I’m feeling slightly better today (no comment on the ladies of the house, as I don’t want to jinx them this time around), so I’m hoping to
throw up put up the Lukewarm Stove that I wasn’t able to write yesterday. Until then, Bullets …
- The Chicago Cubs have reportedly signed lefty Dontrelle Willis to a minor league deal. Remember him? Once upon a time, Willis was a lesser-known, 20-year-old pitching prospect in the Cubs’ system who was traded to the Marlins in a deal that netted the Cubs Matt Clement and Antonio Alfonseca (the deal was on March 27, by the way – a Spring Training trade). Willis tore it up in 2002 at A-ball and High-A for the Marlins, and rocketed to the bigs the very next year, winning the Rookie of the Year award at 21. From there he pitched three more quality seasons in Florida, fell off a bit in 2007, and then completely fell apart. The culprit? Control – he lost it. With a wonky delivery like his, he was probably always walking the tightrope between dominance and disaster. Maybe he can figure out how to be an effective reliever at this point (he pitched ineffectively in the Orioles’ system last year and announced his “retirement” in July) – he’s about to turn 31 – but he’s reportedly not even getting an invite to big league Spring Training. So, in some ways, this is a non-signing – a “what the hell” kind of thing, which gets over-reported because of his history with the Cubs and previous success. Presently, there is no reason to believe we’ll hear much about him again.
- Bruce Miles with an excellent piece on the silence surrounding Sammy Sosa’s Hall of Fame candidacy.
- Fred Mitchell reflects on a conversation he had with Sosa about Mark McGwire’s candidacy seven years ago, and says Sosa would be in a much better position right now if he would just come clean about what he did or didn’t use during his playing days.

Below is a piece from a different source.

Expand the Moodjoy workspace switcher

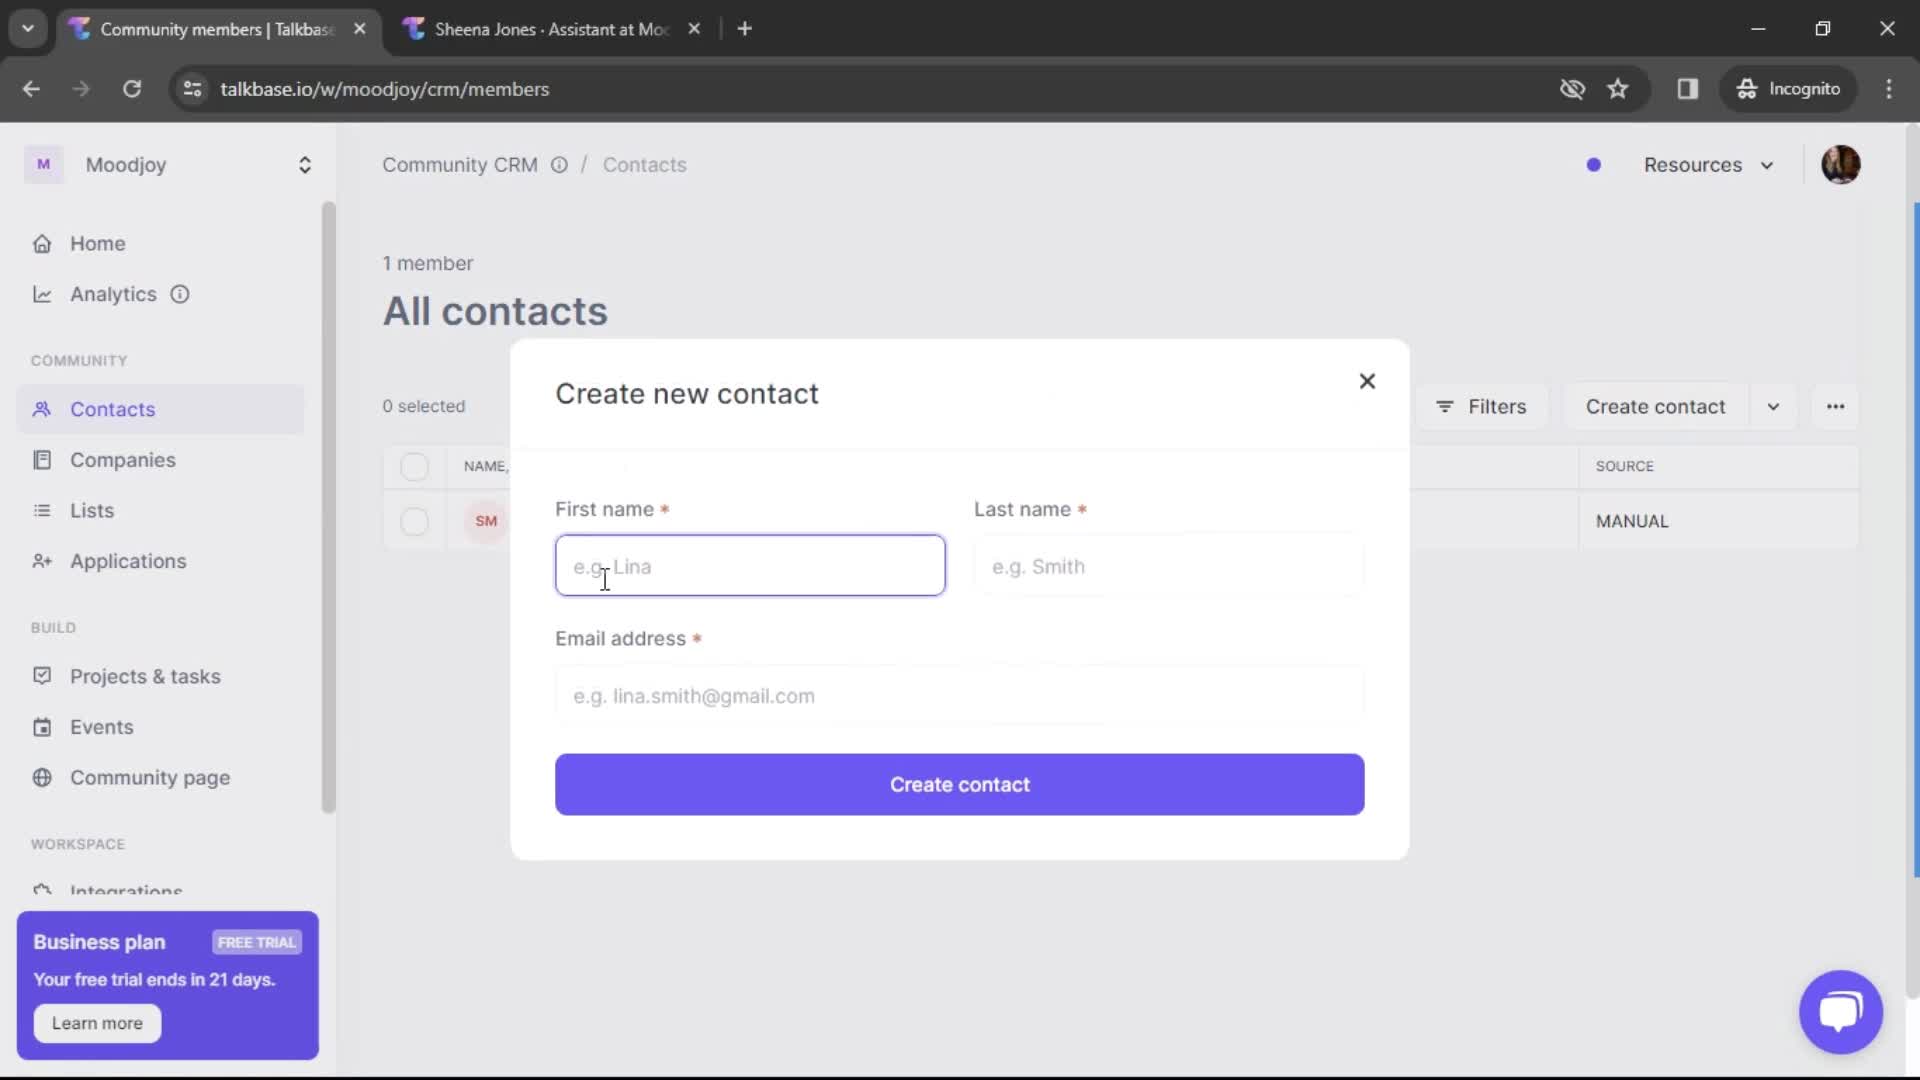(303, 164)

- Carrie Muskat does her inbox thing, and I have a bone to pick (and it isn’t just Carrie – it’s everyone writing on these two issues). Carrie notes that (1) Nate Schierholtz is the starting right fielder because Jed Hoyer said he was, and (2) the Cubs won’t go after someone like Michael Bourn because Theo Epstein said the second round pick it would cost is valuable. Each of those points is incomplete. While it may prove the case that Schierholtz starts in right field on Opening Day, and the Cubs probably won’t end up signing Michael Bourn, each point fails to fully explain what the respective Cubs executive was saying. With respect to Schierholtz, Hoyer said he was the starter in right field “right now,” and would probably be part of a platoon. That’s hardly the same thing as saying “Nate Schierholtz will definitely be our starting right fielder in 2013.” Given the current roster, of course he’s the right fielder – right now. As for Bourn and draft picks, I listened to and summarized that Epstein interview, and that’s simply not what Epstein was saying. He was saying, generally, and in response to a specific question about draft pick value, that the second round pick is valuable. And then he explicitly said that there are players who are worth sacrificing a first round pick – let alone a second round pick – to sign. In other words, he didn’t really say a whole lot of anything about whether the Cubs would sign someone like Bourn. Again: I don’t *expect* the Cubs to sign Bourn, but there was nothing in either executive’s comments that would preclude it in the least.
- Cubs Spring Training tickets are on sale now.